Wer zum Beispiel seine nicht ganz so Tanz-affine Begleitung überredet hatte, sich von der jungen Generation des zeitgenössischen Tanzes aus Frankreich mal ein Bild zu machen und in der Performance "Sylphide" von Cecilia Bengolea und Francois Chaignaud zufällig in die hinteren Reihen geraten war, der musste angesichts dessen, was sich da auf der Bühne abspielte, feststellen, dass solche Ideen eigentlich Tollkühnheiten sind, die einem zu Recht ein mitleidiges Lächeln einbringen. Da nützte es auch nichts, dass die Begleitung versicherte, man selbst könne doch nichts dafür.
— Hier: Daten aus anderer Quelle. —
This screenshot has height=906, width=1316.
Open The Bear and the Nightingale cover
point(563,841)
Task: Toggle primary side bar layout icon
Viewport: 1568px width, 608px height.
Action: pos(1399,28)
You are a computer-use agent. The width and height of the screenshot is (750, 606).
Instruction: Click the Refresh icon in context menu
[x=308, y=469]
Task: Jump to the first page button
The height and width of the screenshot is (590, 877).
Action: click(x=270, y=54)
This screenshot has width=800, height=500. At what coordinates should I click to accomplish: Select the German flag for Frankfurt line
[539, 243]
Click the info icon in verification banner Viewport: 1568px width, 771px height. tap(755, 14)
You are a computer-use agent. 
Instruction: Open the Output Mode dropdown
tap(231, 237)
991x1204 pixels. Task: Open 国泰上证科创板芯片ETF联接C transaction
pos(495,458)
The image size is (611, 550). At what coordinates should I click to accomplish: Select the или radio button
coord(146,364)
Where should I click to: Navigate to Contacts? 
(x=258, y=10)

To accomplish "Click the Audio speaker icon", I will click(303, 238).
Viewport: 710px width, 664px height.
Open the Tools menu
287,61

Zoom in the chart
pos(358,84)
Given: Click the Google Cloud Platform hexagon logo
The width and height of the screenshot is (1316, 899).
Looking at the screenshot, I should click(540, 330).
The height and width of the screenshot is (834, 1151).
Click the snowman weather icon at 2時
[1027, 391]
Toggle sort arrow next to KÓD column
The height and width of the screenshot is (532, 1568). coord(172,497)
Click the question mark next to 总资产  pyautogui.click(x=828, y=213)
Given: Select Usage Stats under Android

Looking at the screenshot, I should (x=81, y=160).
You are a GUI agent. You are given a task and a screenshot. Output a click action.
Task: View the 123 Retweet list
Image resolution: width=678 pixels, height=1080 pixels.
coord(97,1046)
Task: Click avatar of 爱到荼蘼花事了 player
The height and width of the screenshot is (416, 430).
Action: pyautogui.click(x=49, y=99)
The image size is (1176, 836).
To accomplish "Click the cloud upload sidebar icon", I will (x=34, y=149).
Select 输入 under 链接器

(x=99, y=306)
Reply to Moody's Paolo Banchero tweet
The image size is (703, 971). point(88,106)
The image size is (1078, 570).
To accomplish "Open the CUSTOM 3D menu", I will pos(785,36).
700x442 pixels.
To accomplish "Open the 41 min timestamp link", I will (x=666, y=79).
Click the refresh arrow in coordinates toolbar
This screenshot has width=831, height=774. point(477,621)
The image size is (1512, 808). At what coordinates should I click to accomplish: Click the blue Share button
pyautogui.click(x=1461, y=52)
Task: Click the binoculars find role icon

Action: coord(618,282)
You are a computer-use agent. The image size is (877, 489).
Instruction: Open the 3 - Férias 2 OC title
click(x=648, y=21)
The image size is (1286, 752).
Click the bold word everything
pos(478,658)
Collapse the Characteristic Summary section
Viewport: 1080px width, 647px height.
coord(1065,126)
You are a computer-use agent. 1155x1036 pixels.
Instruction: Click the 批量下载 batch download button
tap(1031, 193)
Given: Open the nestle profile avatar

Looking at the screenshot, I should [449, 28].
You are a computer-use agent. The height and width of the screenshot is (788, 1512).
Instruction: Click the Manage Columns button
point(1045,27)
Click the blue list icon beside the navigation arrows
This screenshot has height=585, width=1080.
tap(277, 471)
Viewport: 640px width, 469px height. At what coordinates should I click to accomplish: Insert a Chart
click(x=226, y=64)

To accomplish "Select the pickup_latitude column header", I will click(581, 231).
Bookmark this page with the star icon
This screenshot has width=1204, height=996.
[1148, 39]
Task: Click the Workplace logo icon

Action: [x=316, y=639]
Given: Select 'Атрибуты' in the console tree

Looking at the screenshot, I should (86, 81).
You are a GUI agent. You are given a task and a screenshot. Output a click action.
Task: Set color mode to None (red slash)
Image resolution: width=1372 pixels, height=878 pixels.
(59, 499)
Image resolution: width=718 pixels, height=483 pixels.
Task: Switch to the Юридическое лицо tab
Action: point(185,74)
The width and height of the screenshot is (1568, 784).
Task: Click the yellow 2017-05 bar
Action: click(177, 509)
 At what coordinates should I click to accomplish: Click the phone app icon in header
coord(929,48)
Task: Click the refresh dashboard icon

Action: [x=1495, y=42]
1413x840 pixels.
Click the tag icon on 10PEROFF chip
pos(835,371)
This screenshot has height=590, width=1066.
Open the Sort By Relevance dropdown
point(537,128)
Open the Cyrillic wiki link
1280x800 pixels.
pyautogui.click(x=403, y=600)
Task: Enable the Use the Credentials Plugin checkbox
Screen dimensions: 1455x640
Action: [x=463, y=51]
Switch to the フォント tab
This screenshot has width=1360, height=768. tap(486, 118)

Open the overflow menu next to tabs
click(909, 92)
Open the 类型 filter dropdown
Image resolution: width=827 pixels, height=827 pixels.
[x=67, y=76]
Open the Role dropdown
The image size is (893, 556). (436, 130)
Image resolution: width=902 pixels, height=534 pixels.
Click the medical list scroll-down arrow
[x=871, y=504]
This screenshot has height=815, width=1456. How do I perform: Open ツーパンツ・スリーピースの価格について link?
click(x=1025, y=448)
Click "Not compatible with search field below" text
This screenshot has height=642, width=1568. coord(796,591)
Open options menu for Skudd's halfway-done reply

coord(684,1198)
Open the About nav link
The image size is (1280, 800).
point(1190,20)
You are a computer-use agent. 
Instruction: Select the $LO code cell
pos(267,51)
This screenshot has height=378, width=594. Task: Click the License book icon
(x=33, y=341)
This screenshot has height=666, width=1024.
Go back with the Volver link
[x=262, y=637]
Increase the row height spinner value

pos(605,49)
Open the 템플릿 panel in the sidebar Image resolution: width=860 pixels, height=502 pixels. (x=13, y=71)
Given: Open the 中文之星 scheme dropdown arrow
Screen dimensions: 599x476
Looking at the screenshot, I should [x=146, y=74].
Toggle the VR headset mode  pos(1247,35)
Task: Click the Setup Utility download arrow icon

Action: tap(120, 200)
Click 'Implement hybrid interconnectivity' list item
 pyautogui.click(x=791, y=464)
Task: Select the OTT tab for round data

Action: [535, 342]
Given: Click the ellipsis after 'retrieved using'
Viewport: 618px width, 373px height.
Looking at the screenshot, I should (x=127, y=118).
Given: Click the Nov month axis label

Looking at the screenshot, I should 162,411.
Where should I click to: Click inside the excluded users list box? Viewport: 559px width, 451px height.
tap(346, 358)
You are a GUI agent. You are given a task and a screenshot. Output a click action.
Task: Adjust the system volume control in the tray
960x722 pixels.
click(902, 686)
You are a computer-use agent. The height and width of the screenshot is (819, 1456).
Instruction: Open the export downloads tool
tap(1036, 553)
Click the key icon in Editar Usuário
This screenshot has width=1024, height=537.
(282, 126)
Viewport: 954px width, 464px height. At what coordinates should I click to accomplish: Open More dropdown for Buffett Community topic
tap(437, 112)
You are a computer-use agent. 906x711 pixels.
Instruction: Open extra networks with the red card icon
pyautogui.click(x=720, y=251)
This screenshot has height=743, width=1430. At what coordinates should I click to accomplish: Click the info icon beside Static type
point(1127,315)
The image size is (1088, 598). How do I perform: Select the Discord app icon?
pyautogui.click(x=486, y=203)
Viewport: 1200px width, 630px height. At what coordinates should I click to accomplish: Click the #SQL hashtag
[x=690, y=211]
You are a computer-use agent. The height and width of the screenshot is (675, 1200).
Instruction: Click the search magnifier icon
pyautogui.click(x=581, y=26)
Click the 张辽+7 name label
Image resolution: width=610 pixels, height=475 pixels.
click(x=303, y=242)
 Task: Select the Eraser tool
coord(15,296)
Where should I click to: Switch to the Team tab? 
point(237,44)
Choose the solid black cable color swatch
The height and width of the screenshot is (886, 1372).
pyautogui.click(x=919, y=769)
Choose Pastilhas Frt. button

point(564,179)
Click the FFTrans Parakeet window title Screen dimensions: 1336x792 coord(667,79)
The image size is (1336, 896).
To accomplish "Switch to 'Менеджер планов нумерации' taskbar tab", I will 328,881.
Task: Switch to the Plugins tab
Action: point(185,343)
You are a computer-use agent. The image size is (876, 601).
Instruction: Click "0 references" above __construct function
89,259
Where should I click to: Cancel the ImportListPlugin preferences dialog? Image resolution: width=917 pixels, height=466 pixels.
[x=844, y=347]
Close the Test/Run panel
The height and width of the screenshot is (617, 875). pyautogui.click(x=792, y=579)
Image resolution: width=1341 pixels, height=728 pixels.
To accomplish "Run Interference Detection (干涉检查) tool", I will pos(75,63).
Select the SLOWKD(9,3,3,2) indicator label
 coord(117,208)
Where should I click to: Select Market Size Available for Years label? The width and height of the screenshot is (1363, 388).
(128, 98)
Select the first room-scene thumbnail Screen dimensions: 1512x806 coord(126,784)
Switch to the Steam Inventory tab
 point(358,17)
Das stimmt zwar, aber schade ist es trotzdem!
Denn wenn sich die drei Performer aus "Sylphide" in schwarze Latex-Hüllen einschweißen lassen, sodass Haut und Lungen vakuumiert sind und ihre Körper wie Öl übergossene oder balsamierte lebende Tote erscheinen, die nur noch durch ein kleines Röhrchen atmen, könnte das in der Tat eine Metapher auf das "Leben am Rande des Todes" oder die "Todesnähe der Lust" sein. Nur dafür müsste man nicht nur allen Zuschauer die Möglichkeit zur Empathie verschaffen (was wahrscheinlich schon ab Reihe sechs schwierig wurde), sondern die Idee des Eingezwängtseins in eine fremde Haut, die die Luft zum Atmen nimmt, variantenreich, fantasievoll und professionell durchspielen - was alles nicht passierte. Ein absoluter Tiefpunkt, der die bereits erwähnte ohnehin nicht tanzbegeisterte Begleitung auf ewig aus dem diesjährigen "Tanz im August"-Festival vertrieb.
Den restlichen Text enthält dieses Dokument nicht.